Under modern preemption doctrine, the Supreme Court looks primarily at the intent of Congress to determine when a particular federal law takes priority over state law.
Interpreting the Supremacy Clause
The U.S. Supreme Court has identified two general categories of preemption.
Express preemption
Express preemption occurs when a federal law or regulation contains language that explicitly preempts state law. For example, the Employee Retirement Income Security Act (ERISA) contains a clause preempting any state laws that “relate to” regulated benefit plans. The Supreme Court interpreted this clause as preempting state laws that have a “connection with” or a “reference to” ERISA plans.
Implied preemption
Implied preemption occurs when congressional intent for a federal law to preempt state law, while not stated explicitly, can be found implicitly in the federal law’s structure and purpose.
Types of implied preemption
Implied preemption is further divided into two types:
- Field preemption occurs when federal laws preempt states from regulating the same general subject.
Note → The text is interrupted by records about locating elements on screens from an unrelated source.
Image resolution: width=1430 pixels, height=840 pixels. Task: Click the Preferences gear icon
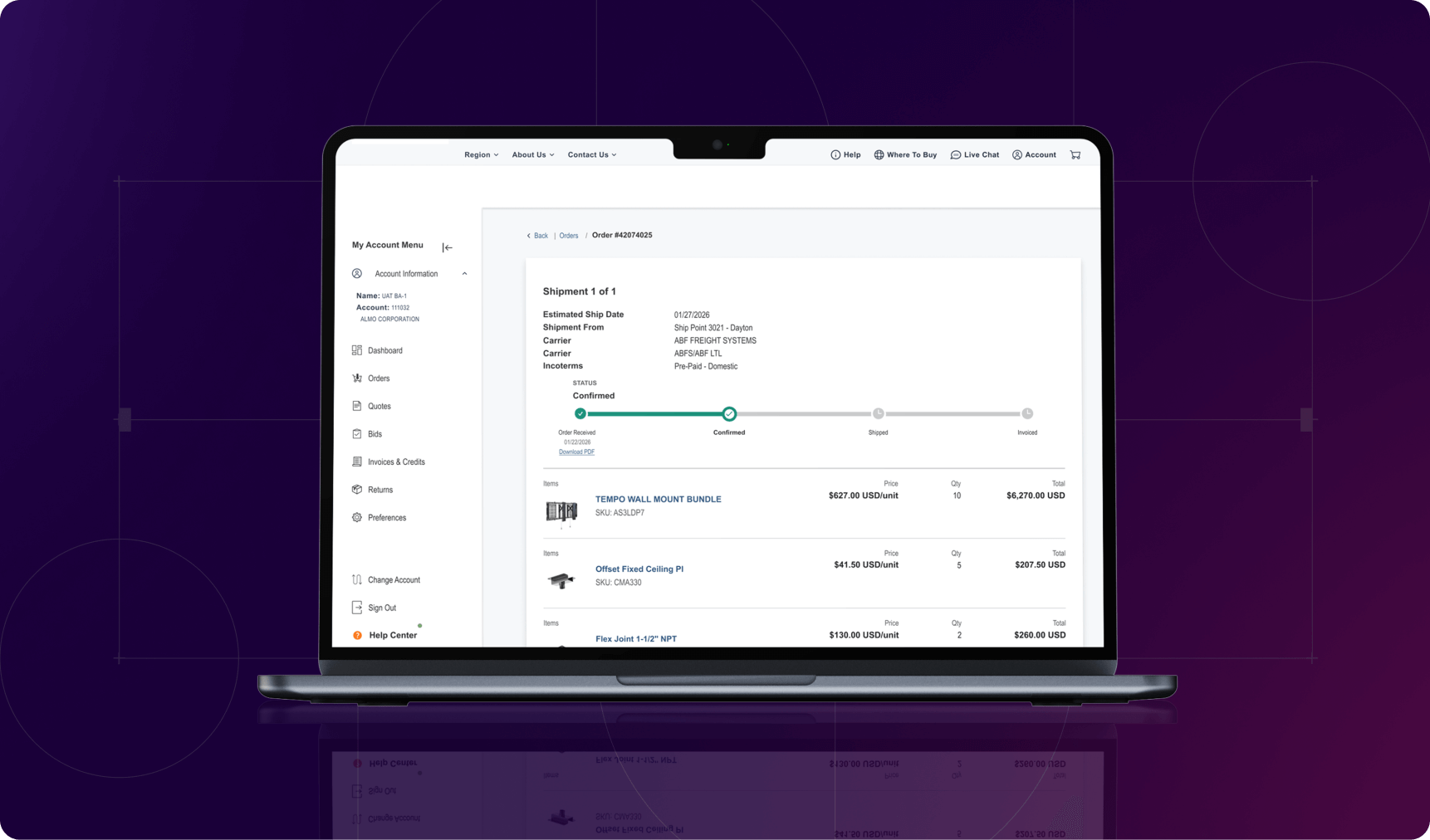[357, 518]
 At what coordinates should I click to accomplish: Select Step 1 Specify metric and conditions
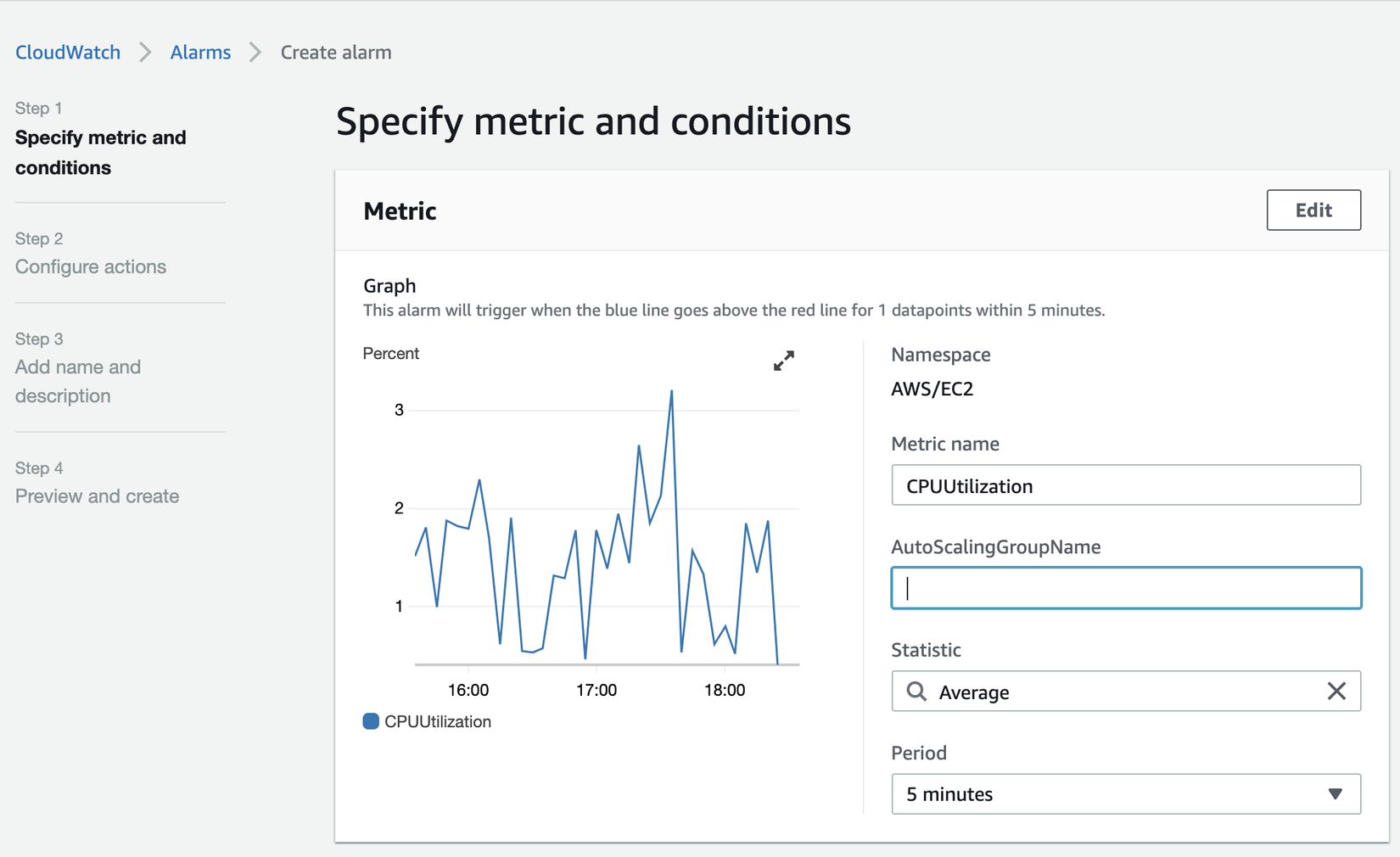(100, 152)
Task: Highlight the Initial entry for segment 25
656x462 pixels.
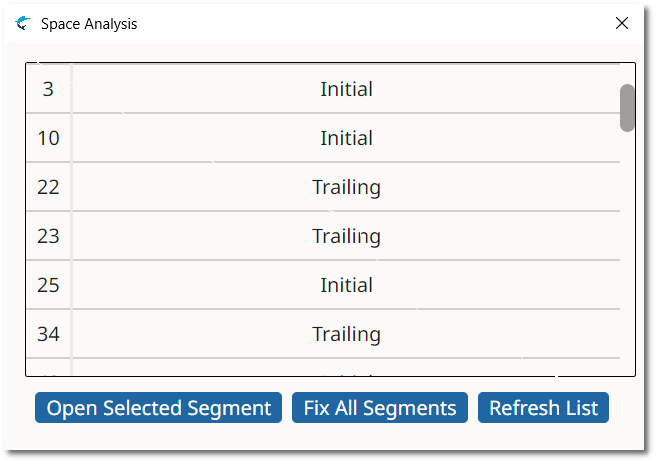Action: tap(346, 285)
- Conflict preemption occurs when a state law creates an obstacle to a federal law’s objectives or when it would be impossible to comply with both state and federal laws.
Congressional intent
In interpreting the Supremacy Clause, the Supreme Court has held that one of the “cornerstones” of its preemption jurisprudence is that “the purpose of Congress is the ultimate touchstone in every preemption case.”
Statutory interpretation
Because preemption cases often focus on congressional intent, litigating these cases becomes mostly a matter of statutory interpretation rather than Constitutional analysis. The federal supremacy principle of the Supremacy Clause is well-established, and litigants generally don’t dispute its meaning or scope. Therefore, in Supremacy Clause cases that involve statutory interpretation, researchers should look into the issues that are common in all types of statutory litigation.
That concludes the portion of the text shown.